I’ve sewn an Edwardian white muslin and lace blouse for challenge 8 of the Historical Sew Monthly.
For the yoke and sleeve insertions I used cotton Maline and Valenciennes lace.
Here’s my tutorial about how to sew an Edwardian lace yoke.
The neckline I finished with a hand-rolled hem …
… before I attached the lace yoke with overhanding stitches. Here’s a close-up picture of an Edwardian lace yoke.
The blouse has pintucks at the back.
The blouse is closed with buttons, and the lace yoke with snaps.
Here’s my tutorial how lace insertions were made in the Edwardian era. This method I used for the top of the lace insertion.
For the bottom of the lace insertion I used method 2 of my tutorial ‘How to attach lace the Edwardian way‘ as it’s faster to make and the ‘white shadow’ is hidden behind the Maline lace ruffle.
The lace cuff I attached as here.
Challenge: 8 – Heirlooms & Heritage
Fabric: white 100% cotton UK muslin
Pattern: antique 1900s shirtwaist pattern adapted to make it fuller in front for the pouter-pigeon shape of the earlier Edwardian era
Year: 1903/ 1904
Notions: white cotton Valenciennes and Maline lace
How historically accurate is it?

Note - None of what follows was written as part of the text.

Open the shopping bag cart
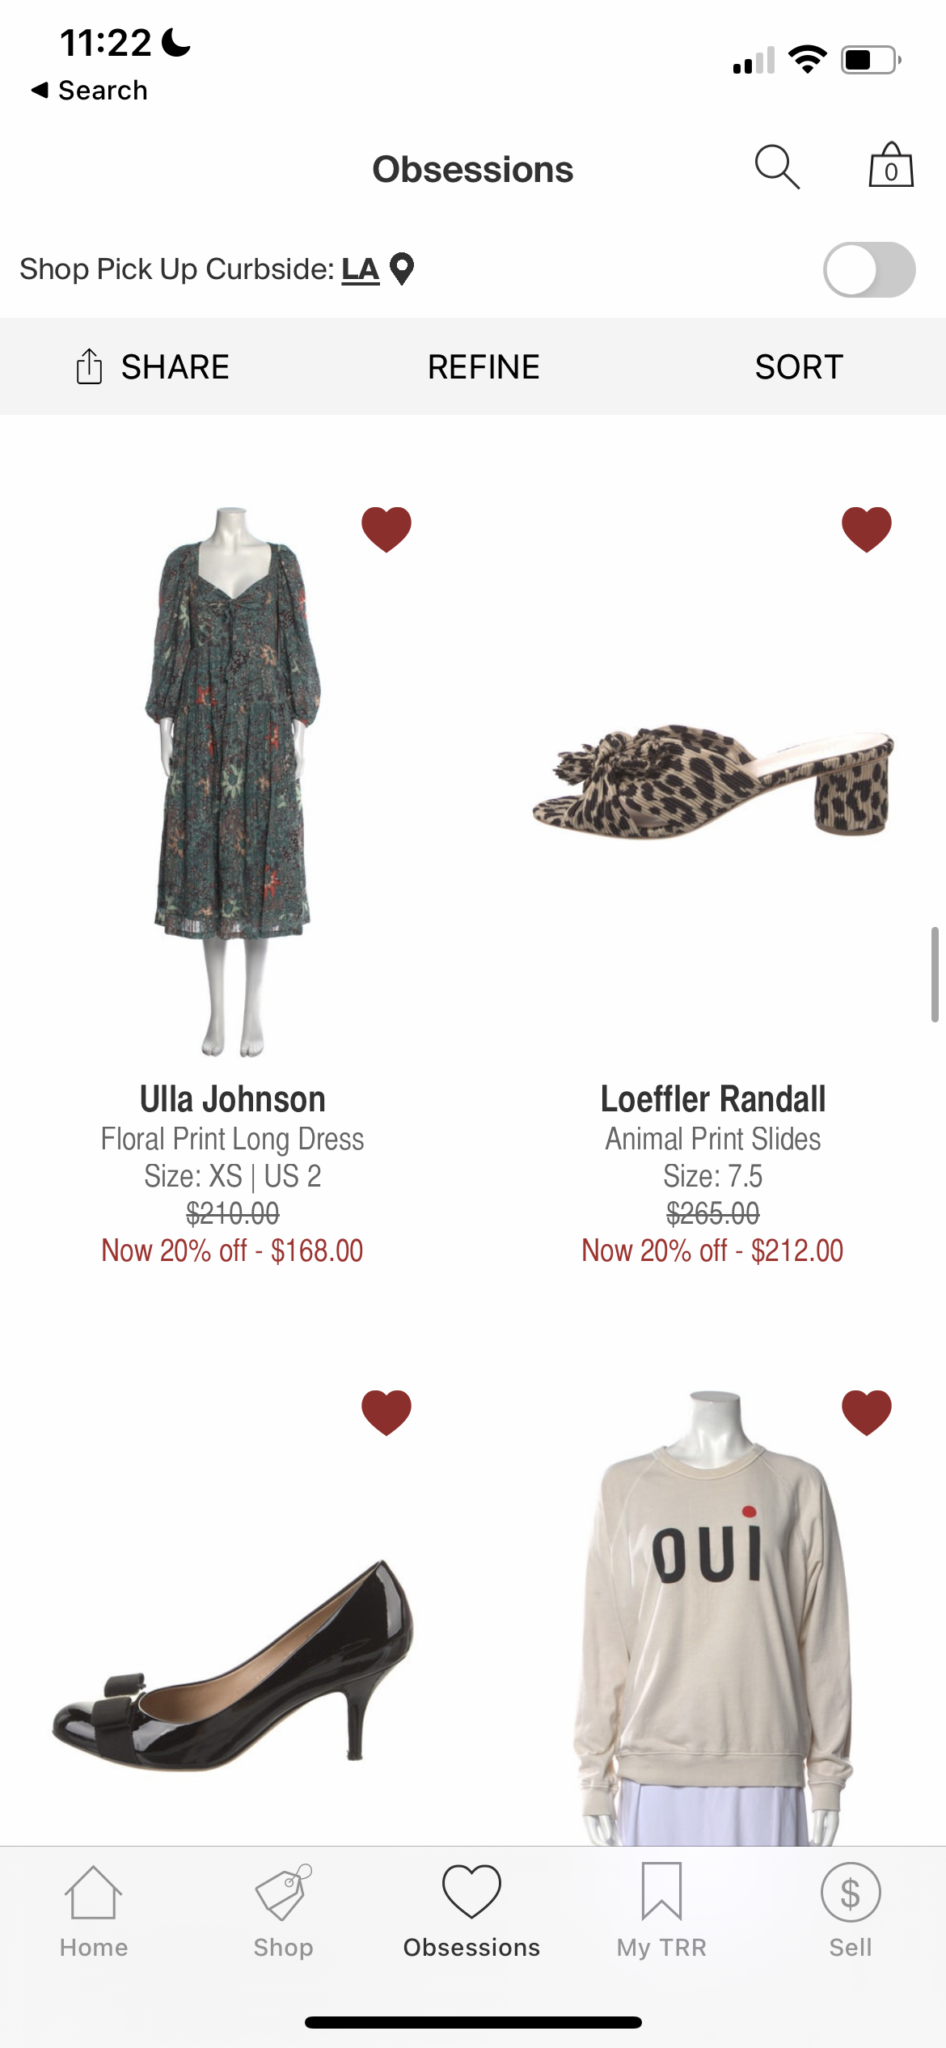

Very accurate
Hours to complete: about six or seven whole days
First worn: today for the photos
Total cost: 66$ / 59€
This lace blouse will later be part of an Edwardian lingerie dress which I’m sewing at the moment. It’ll have a mint green artificial silk corset cover and petticoat underneath – the same fabric which I used for my 1920s afternoon dress. I’ve already finished the corset cover, and another white cotton petticoat as the mint green petticoat didn’t drape well with just two petticoats underneath. The mint green petticoat is partly finished, but still without the hem, dust ruffle, and flounce attached. And I haven’t started the muslin and lace skirt yet.